Die Herausforderungen an das Bäckerhandwerk sind immens. Mit unterschiedlichen Strategien versucht die Branche, den Preissteigerungen entgegenzuwirken. Ein Problem haben alle gemeinsam.
Innungsobermeister Ullrich Amthor sieht in eine düstere Zukunft für die Zunft,  traditionelle Bäckereien wird es wenigen Jahren kaum noch geben.
Foto: Eckhard Heise | Innungsobermeister Ullrich Amthor sieht in eine düstere Zukunft für die Zunft,  traditionelle Bäckereien wird es wenigen Jahren kaum noch geben.
Eckhard Heise
 |  aktualisiert: 15.07.2024 09:59 Uhr

Deutlich steigende Preise beeinträchtigen viele Lebensbereiche. Eine Branche, die besonders betroffen ist, ist das Bäckerhandwerk. Und mit den Bäckern die Kundschaft, die die Entwicklung direkt an der Ladentheke zu spüren bekommt. Wie ist die Situation in den Betrieben und wo liegen die Ursachen? Wir erkundigten uns bei Vertretern der Bäckerzunft.

Innungsobermeister Ullrich Amthor hat sich dazu genauere Zahlen besorgt. Danach setzt sich der Brotpreis bei mittleren und kleineren Betrieben aus jeweils 30 Prozent Material- und Personalkosten, zu 20 Prozent aus Nebenkosten wie Energie, Miete, Werbung und einem Gewinn (vor Steuern) von ebenfalls 20 Prozent zusammen. Gleich in mehreren dieser Bereiche gab es in jüngster Zeit erhebliche Preissteigerungen.

§ Gestellte Aufgabe:
Gib bitte aus dem Text über das Bäckerhandwerk die Stelle von „Die Herausforderungen an“ bis einschließlich „Vertretern der Bäckerzunft.“ wortgetreu aus.

§ Extrahierte Einträge:
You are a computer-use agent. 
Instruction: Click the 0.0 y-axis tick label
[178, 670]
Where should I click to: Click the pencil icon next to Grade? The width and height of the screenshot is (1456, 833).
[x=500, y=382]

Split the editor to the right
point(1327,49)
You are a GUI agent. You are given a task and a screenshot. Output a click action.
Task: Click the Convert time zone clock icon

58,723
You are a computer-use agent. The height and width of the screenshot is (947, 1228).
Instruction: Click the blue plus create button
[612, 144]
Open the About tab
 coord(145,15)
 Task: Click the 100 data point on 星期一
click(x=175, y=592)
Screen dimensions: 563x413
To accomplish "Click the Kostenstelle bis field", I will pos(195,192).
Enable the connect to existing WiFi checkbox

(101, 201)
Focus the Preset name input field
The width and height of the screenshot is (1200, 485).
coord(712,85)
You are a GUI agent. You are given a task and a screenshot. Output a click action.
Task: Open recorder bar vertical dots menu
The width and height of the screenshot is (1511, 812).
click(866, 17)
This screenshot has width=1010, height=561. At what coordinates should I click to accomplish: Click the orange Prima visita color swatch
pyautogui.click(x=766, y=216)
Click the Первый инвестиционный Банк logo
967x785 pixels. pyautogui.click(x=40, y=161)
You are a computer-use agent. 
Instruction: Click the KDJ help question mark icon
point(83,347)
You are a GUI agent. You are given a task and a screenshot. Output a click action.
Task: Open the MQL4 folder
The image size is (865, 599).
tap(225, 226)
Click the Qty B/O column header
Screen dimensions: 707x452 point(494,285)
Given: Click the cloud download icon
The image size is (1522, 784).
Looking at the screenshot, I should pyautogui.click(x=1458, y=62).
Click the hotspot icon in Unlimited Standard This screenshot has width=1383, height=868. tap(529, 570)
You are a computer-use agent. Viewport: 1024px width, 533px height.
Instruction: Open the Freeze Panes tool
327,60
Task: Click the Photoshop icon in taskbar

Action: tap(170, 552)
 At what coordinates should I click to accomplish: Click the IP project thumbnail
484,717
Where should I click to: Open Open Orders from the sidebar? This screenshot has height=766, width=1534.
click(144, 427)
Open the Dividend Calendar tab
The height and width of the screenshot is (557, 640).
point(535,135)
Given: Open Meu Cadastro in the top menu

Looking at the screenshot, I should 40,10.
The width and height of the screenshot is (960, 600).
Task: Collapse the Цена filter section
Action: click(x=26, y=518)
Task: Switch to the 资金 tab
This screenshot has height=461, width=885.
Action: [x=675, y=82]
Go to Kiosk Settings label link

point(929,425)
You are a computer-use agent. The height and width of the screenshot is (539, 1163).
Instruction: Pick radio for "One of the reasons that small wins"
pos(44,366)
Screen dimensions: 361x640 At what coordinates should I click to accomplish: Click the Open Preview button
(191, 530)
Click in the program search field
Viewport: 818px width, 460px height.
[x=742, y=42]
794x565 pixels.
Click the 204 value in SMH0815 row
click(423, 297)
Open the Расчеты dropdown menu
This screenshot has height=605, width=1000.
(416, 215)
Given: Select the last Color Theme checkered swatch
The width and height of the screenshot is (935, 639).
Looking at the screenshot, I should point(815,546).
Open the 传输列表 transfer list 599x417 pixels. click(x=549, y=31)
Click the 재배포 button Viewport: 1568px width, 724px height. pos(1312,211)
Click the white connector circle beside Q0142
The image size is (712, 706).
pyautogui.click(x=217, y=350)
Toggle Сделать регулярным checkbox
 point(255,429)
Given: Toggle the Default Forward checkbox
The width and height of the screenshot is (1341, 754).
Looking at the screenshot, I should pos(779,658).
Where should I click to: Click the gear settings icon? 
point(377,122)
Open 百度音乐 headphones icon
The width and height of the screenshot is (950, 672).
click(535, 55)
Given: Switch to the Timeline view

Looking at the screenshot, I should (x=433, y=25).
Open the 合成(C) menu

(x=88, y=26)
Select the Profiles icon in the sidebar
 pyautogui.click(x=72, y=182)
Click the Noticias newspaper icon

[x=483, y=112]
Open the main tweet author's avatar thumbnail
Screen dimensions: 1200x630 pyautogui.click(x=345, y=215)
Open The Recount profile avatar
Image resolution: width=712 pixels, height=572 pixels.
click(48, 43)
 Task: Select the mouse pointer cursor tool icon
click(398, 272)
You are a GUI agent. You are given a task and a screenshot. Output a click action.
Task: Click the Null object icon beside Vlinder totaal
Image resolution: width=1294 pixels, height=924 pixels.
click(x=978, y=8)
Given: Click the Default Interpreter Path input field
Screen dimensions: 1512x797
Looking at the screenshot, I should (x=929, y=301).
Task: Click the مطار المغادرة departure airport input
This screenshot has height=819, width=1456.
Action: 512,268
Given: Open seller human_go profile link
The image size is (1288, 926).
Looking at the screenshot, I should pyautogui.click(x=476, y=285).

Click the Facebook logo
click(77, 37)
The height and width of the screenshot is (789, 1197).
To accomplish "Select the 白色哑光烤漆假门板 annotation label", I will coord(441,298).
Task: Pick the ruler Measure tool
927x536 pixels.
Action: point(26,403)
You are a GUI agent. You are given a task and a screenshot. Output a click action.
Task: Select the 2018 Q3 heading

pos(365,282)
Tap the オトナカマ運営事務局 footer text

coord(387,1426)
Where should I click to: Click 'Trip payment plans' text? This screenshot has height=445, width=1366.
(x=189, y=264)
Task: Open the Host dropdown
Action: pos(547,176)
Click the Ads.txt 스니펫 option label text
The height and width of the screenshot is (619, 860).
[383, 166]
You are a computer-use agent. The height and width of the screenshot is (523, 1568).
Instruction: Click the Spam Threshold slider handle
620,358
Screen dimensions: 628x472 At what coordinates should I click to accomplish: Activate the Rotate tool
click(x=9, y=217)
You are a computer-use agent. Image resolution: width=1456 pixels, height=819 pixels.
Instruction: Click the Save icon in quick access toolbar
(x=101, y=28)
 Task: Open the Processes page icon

§ Antwort:
Die Herausforderungen an das Bäckerhandwerk sind immens. Mit unterschiedlichen Strategien versucht die Branche, den Preissteigerungen entgegenzuwirken. Ein Problem haben alle gemeinsam.
Innungsobermeister Ullrich Amthor sieht in eine düstere Zukunft für die Zunft,  traditionelle Bäckereien wird es wenigen Jahren kaum noch geben.
Foto: Eckhard Heise | Innungsobermeister Ullrich Amthor sieht in eine düstere Zukunft für die Zunft,  traditionelle Bäckereien wird es wenigen Jahren kaum noch geben.
Eckhard Heise
 |  aktualisiert: 15.07.2024 09:59 Uhr

Deutlich steigende Preise beeinträchtigen viele Lebensbereiche. Eine Branche, die besonders betroffen ist, ist das Bäckerhandwerk. Und mit den Bäckern die Kundschaft, die die Entwicklung direkt an der Ladentheke zu spüren bekommt. Wie ist die Situation in den Betrieben und wo liegen die Ursachen? Wir erkundigten uns bei Vertretern der Bäckerzunft.